Nel brano fornito, con quale ruolo chi scrive ha iniziato a lavorare in una startup a Londra?

**BRANO FORNITO**
· · · · ·
Il prodotto di una startup si testa sempre
Spoiler: non basta fare A/B testing. Ed errori che nascondono opportunità.
Buona domenica e quasi buon primo maggio. Siete in quale bella parte del mondo?
Ciao da Londra 🥹
Io avevo questa faccia qui quando, scesa dall’aereo, ho rimesso piede nella mia seconda casa, in questo maggio autunnale. Ogni volta che torno provo sempre un mix di emozioni. E non solo per il freddo o perché stavolta ritroverò alcuni amici. Perché qui ho imparato tutto di me.
🔗 C’è come un filo che mi tiene legata e mi fa pensare a tutto quello che di stupefacente ho visto e fatto qui. Ogni volta che lo racconto ne rimango sempre più stupita. È strano stupirti di te, no? Eppure ogni volta che racconto questa vita uso parole diverse che a loro volta mi fanno uscire ricordi particolari, e mi fanno capire quanto mi è servito stare qui 7 anni. Faccio ancora fatica a rendermene conto.
Venire a Londra a fine del 2012 negoziando un lavoro in remoto senza che l’azienda con cui avevo il contratto a progetto in Italia sapesse il significato. Mandare CV a caso tra Berlino e Londra perché sarei andata nel Paese che per primo mi avrebbe assunto per lavorare in un business digitale. Entrare in una startup come Digital Marketing Manager senza avere la più pallida di cosa significasse, ero solo sicura di saper usare Wordpress e che avrei imparato tutto il resto in fretta. Uno stipendio con cui pagavo le spese e un ecosistema che in 4 anni sarebbe cresciuto 10 volte, in cui avrei imparato moltissimo e conosciuto centinaia di persone. Ho scommesso su di me e ho imparato che non vale mai la pena smettere.
↪️ Se pensate di voler fare un’esperienza all’estero, fatela. Buttatevi. Provateci. Al di là della vostra età, delle vostre paure, dei vostri timori. Vi servirà. Un invito anche per chi pensa che ormai sia troppo tardi cambiare la propria vita ma vorrebbe tanto farlo: fatelo! Anche se dopo 2 minuti pensate sia una pazzia. È il miglior regalo che potrete fare al vostro futuro.
Una richiesta. Tenete un le dita incrociate per me settimana prossima perché spero tantissimo succeda una cosa. Poi se succede ve la racconto :)
La ricerca di mercato da fare in una startup
Nei consigli di qualche settimana fa, abbiamo parlato tanto di mercato perché è il mercato che deve capire il prodotto che state lanciando. Ed è lì che abbiamo parlato di get out of the building: trovare e confrontarsi con potenziali clienti per capire cosa pensano del tuo prodotto. Anche se non è pronto e non è perfetto. Ma come trovarli? Chi sono? Perché dovrebbero usare il prodotto che state lanciando?
· · · · ·
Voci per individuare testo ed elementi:

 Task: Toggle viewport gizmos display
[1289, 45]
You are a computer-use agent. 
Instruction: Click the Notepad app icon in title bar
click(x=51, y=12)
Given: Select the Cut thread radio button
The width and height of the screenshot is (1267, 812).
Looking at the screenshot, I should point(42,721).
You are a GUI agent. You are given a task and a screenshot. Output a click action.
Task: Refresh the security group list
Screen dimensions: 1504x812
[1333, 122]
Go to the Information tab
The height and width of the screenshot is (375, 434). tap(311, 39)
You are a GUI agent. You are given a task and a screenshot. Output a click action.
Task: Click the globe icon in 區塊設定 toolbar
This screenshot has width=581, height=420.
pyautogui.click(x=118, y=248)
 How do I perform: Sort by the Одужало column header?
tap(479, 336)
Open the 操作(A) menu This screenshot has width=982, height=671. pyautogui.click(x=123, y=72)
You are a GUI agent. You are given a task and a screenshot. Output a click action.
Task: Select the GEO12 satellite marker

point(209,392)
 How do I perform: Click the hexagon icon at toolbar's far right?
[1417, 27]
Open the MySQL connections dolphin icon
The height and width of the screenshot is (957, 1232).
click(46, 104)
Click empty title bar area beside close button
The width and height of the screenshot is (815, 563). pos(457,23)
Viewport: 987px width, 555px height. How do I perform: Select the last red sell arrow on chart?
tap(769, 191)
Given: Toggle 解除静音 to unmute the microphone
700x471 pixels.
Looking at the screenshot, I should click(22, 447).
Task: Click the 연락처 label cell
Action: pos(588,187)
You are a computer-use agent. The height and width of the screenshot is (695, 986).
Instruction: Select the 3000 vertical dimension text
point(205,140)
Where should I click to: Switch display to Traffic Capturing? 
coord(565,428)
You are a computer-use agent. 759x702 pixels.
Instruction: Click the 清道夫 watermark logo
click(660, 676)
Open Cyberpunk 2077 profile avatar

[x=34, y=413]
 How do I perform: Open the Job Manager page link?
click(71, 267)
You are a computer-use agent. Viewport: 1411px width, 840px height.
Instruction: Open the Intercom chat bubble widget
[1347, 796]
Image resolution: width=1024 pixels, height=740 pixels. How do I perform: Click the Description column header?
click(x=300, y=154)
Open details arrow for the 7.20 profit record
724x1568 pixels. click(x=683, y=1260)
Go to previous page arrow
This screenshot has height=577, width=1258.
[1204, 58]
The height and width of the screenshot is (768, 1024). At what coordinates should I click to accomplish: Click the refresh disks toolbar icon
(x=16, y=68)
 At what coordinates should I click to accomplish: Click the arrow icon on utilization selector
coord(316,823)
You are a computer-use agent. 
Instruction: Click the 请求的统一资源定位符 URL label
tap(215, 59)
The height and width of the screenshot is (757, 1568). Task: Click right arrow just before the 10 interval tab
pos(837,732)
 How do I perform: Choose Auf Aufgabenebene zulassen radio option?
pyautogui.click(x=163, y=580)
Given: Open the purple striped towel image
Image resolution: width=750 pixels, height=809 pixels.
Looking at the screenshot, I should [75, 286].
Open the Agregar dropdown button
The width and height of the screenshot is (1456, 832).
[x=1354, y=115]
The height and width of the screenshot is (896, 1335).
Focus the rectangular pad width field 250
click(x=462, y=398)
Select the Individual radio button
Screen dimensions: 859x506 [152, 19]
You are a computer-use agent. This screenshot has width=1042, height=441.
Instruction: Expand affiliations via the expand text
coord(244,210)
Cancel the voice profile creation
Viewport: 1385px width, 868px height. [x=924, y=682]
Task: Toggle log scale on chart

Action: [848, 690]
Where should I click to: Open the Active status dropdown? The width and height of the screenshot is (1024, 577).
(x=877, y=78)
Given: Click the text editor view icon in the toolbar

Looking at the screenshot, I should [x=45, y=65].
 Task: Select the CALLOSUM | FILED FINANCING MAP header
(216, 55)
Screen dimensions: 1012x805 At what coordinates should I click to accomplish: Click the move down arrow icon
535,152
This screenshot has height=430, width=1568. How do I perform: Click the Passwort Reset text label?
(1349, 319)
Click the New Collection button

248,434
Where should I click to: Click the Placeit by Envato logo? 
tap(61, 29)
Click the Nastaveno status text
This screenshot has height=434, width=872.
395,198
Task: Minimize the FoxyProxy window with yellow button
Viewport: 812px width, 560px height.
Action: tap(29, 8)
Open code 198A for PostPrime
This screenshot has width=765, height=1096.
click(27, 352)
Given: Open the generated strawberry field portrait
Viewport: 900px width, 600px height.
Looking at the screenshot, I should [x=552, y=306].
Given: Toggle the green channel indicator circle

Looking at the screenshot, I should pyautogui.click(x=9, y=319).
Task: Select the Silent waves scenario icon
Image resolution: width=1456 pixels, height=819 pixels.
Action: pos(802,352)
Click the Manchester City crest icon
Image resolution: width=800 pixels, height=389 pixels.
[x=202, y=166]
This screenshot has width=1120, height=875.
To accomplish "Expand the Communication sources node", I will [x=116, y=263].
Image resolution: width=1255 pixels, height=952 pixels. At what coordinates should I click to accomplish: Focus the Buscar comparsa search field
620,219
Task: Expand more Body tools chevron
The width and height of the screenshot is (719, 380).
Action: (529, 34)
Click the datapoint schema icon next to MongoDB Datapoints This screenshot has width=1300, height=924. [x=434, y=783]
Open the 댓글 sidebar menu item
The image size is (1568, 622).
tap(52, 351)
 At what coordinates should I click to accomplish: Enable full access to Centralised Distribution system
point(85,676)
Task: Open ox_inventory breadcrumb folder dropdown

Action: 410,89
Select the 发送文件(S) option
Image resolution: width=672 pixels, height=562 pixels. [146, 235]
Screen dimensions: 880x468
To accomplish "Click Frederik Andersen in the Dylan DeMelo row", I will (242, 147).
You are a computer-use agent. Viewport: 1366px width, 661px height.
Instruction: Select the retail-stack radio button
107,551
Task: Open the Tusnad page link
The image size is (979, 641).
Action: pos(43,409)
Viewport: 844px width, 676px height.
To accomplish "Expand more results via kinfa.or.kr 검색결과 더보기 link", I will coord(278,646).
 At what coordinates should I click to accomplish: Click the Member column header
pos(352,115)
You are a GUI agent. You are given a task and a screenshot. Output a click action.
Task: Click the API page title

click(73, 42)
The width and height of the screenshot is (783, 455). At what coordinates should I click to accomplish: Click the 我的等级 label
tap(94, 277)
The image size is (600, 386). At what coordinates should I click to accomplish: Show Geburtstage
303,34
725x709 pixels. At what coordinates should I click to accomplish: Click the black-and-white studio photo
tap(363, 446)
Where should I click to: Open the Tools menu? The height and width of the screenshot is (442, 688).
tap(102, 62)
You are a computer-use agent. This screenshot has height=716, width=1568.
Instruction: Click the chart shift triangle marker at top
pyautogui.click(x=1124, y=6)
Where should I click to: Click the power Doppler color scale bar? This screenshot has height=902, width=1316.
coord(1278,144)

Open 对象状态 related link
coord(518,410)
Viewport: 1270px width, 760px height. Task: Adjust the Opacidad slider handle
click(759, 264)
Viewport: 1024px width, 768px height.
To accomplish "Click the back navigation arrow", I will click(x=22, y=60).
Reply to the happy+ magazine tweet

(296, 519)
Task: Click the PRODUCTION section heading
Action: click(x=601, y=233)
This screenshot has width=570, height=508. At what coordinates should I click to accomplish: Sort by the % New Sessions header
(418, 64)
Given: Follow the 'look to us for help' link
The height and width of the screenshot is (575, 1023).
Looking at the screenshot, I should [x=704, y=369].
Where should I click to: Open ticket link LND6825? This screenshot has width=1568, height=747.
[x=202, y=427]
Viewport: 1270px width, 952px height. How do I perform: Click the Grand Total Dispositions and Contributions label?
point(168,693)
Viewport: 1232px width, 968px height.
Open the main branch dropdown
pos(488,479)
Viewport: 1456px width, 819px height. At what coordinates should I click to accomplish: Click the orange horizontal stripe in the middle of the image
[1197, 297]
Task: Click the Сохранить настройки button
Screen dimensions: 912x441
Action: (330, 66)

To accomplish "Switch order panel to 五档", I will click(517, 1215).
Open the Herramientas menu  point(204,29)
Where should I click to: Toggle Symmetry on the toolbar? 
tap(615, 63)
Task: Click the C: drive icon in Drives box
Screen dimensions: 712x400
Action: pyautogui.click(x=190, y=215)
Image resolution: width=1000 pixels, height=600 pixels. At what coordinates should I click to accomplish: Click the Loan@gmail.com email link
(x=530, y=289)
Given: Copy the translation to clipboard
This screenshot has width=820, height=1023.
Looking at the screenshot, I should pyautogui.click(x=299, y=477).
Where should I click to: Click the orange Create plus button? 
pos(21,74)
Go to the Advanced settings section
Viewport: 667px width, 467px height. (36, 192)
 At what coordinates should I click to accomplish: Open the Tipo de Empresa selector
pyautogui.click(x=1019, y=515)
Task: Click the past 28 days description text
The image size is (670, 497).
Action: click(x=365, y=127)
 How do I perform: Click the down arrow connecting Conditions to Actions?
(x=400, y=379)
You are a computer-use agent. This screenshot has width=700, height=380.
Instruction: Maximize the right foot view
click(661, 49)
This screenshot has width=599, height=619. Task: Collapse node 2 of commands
· · · · ·
**RISULTATO DELL'ESERCIZIO**
Digital Marketing Manager.